[YOUR INSTRUCTIONS] Extend the text on prisoner interrogations below, starting after its final sentence.
(Beginning of TEXT)
Prisoner Interrogations

Robert Paul Liberman, M.D.

Los Angeles, Calif.

In the July 7 issue it was reported that APA had endorsed a policy that psychiatrists should not participate directly in interrogations of prisoners. This policy statement was spirited by the abuse of medical ethics by certain physicians who had had a hand in the interrogation of Afghan and Iraqi prisoners in the Guantanamo and Abu Ghraib prisons.

Since psychiatrists are much more likely to be invited or ordered (if in the military) to consult indirectly with interrogators, it is a stain on our profession to imply that any participation in interrogation other than direct participation is within our profession's ethical standards. Giving advice to military or correctional interrogators on how to influence or motivate the disclosure of intelligence or confessions is tantamount to participation in torture. As physicians, we cannot excuse consultations by statements such as "I didn't know what was going on" or "I was just following orders."
(End of TEXT)
(Beginning of SUPPLIED MATERIAL)
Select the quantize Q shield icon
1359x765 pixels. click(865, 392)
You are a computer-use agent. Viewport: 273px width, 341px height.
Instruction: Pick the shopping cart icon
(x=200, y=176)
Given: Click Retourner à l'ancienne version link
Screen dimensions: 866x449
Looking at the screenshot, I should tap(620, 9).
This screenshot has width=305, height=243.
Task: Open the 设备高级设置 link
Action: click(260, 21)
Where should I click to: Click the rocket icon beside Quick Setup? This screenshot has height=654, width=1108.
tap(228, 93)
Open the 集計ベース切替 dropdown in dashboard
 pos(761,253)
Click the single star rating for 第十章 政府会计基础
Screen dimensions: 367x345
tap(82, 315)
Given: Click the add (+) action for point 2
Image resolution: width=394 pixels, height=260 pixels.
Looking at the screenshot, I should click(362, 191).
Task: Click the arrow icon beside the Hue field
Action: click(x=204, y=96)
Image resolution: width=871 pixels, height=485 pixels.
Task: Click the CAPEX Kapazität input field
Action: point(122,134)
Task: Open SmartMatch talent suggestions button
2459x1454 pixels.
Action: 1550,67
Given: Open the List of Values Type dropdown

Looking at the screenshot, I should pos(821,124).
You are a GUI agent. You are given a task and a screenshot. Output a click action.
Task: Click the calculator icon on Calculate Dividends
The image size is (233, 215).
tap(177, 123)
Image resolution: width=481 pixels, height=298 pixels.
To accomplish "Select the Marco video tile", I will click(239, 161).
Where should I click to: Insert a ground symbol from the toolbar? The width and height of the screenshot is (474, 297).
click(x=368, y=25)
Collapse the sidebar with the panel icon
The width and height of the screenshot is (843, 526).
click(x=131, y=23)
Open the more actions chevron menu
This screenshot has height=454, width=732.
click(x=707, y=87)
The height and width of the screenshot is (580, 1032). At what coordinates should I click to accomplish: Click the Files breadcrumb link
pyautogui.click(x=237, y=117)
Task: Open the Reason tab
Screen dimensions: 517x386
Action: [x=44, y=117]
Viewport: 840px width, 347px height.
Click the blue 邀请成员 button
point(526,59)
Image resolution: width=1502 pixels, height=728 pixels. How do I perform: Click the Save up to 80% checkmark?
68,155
(End of SUPPLIED MATERIAL)
[WRITTEN RESPONSE]
Individual values and responsibility of physicians are shaped by their medical organizations as well as by residency programs that implicitly influence trainees to view patients as little more than the abstract sums of their diagnoses, thereby minimizing their uniqueness as human beings, as noted by S.H. Miles in the book Oath Betrayed (Random House, 2006).

I expect more of APA and urge its governing officials to pronounce any and all participation in interrogations as unethical.